Victor SERGE Les années sans pardon
Dernier roman écrit par SERGE dans son exil mexicain en 1946 (il y est mort subitement, à 57 ans, le 17 novembre 1947), il est rédigé à une époque de triomphe du stalinisme, qu’il avait toujours combattu.
On peut donc comprendre que, malgré sa combativité toujours intacte et qu’il exprime magnifiquement lors de son ultime interview à Victor ALBA parue dans « Combat » en octobre 1947 (« Mémoires d’un révolutionnaire et autres écrits politiques », Bouquins-Robert Laffont, 2001, pp 893-5) son état d’esprit ait été un peu déprimé.
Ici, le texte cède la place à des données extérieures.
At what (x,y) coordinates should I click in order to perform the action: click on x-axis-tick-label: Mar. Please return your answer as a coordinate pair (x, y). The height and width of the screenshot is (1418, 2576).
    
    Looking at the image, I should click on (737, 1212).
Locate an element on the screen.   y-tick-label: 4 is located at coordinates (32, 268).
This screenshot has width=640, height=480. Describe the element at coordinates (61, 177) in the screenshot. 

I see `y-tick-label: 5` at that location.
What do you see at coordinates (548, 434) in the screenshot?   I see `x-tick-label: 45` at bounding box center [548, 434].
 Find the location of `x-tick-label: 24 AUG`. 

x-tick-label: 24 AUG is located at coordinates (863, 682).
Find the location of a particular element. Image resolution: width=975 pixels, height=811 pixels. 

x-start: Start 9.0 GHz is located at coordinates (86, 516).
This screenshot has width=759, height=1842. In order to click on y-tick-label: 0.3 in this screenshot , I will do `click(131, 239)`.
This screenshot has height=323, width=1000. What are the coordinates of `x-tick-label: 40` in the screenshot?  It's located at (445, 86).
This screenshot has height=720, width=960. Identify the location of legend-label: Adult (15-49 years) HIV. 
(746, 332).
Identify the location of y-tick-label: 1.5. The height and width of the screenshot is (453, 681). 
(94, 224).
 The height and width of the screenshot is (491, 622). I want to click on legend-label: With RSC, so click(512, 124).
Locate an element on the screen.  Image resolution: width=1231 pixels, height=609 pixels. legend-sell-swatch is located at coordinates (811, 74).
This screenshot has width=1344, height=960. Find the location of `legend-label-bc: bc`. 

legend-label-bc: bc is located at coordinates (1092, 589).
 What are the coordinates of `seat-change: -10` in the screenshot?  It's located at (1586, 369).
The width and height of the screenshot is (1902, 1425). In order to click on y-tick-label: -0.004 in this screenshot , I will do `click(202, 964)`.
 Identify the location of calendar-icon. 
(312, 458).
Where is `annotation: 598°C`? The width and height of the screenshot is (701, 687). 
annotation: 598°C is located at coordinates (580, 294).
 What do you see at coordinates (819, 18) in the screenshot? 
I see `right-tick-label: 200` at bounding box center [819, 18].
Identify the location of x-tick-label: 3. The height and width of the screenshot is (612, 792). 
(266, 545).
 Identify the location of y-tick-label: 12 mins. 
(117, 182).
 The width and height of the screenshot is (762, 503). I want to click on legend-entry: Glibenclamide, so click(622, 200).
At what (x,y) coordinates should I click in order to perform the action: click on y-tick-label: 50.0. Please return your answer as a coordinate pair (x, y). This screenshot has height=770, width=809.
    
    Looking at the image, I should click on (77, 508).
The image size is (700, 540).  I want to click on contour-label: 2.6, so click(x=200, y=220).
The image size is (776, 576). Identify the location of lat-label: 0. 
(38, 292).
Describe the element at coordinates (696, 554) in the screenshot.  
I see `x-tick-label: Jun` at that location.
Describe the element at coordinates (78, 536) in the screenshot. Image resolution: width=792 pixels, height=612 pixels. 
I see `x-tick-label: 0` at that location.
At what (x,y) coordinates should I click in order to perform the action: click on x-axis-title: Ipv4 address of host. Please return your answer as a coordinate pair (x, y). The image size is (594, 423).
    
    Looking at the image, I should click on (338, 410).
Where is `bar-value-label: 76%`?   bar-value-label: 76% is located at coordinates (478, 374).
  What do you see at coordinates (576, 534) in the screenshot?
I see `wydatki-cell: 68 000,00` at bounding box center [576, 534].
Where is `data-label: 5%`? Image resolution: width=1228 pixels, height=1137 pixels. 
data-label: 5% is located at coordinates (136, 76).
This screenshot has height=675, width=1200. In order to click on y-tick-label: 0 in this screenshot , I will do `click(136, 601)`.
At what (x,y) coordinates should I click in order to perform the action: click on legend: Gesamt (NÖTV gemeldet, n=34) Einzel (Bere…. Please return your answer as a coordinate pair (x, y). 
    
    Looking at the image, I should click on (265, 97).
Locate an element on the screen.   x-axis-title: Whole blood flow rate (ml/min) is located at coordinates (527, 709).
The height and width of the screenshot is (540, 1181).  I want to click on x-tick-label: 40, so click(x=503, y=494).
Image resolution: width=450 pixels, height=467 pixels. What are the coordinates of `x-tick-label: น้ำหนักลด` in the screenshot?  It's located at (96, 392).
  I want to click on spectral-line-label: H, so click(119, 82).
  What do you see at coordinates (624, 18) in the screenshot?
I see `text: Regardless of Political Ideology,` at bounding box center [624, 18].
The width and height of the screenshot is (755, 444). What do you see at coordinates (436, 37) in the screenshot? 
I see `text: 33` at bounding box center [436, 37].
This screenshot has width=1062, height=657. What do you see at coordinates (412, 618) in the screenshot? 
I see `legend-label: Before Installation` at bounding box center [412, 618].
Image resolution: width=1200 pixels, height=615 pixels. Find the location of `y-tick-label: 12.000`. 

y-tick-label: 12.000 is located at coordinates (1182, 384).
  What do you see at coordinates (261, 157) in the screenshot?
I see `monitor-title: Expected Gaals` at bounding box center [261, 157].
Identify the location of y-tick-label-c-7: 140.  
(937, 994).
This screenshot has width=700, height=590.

Et de fait, non seulement le dénouement du livre n’a rien de gai, mais son déroulement, découpé en 4 séquences qui nous font naviguer entre Paris (sans doute en 1938-39), Léningrad (sans doute en 1942-43), une petite ville d’Allemagne au printemps 1945, et la campagne mexicaine en 1945-46, est centré sur deux personnages qui ont vécu la révolution russe et sont devenus des agents du Komintern dégoûtés par la dégénérescence stalinienne.
Cet itinéraire est donc parsemé de réminiscences nostalgiques confrontées aux dures réalités du présent. Cependant, les turpitudes du stalinisme (procès, assassinats et déportations) ne sont évoquées que de façon allusive.
Ce qui fait pour moi l’attrait du récit ce sont les notations du quotidien qui prennent avec le recul un relief encore plus saisissant.
Mais ce sont également les flammes mal éteintes de cette nostalgie révolutionnaire.
« Au commencement, il y eut l’étonnement que l’enthousiasme fût possible, la nouvelle foi plus forte que tout, l’action plus désirable que le bonheur, les idées plus réelles que de vieux faits, le monde plus vivant que le moi. »(p 61) Ces mots, qui allient le vocabulaire de l’idéalisme et du délire sectaire, introduisent l’évocation de la première rencontre de D. (aussi appelé Sacha) avec Daria, les deux personnages principaux, en 1919 en pleine guerre civile. La seconde remet en marche pour le premier une usine de confection à l’arrêt afin de coudre des culottes pour le nouveau détachement de l’Armée rouge dont il supervise le recrutement.
Militante inflexible et idéaliste comme lui, elle fait partie de ces rares cadres déjà formés de cette révolution plébéienne, du fait de ses origines bourgeoises : « Mon père est un brave homme de libéral qui ne comprend rien à rien ; il a pris la fuite. » (p 64)
Ainsi est résumée en une phrase l’attitude de la petite bourgeoisie libérale, dont une large partie de l’intelligentsia, cette catégorie sociale typiquement russe (le terme est né en Russie au XIXe siècle) de gens instruits mais sans grandes possessions, vis-à-vis du bolchevisme et de ses méthodes terroristes.
Mais SERGE, bien que revenu de bien des choses, n’admet pas ce genre d’attitude et reste sensible à l’idéalisme qui anime tous ces militants de base confrontés à des situations extrêmes comme le siège de Léningrad, sujet de la 2e séquence du roman.
De là l’ambivalence, un tantinet masochiste, qui structure tout ce récit. Les deux héros finissent par rompre avec le Parti, mais ils le paient au final de leur vie.
Ce parcours, qui passe aussi par l’infiltration de Daria au sein d’une petite ville allemande comme agent pour accélérer la défaite de l’ennemi nazi, est comme une réécriture du parcours de SERGE lui-même, toujours interrogatif, au soir de sa vie, sur les raisons de l’échec de l’expérience bolchévique.
Il est vrai qu’un tel gâchis de bonnes volontés noblement idéalistes a de quoi non seulement déchirer le coeur, mais aussi troubler la conscience.
Le roman est un outil bien adapté à l’expression de ce déchirement et de ce trouble.
Mais il ne faudrait pas s’en tenir là.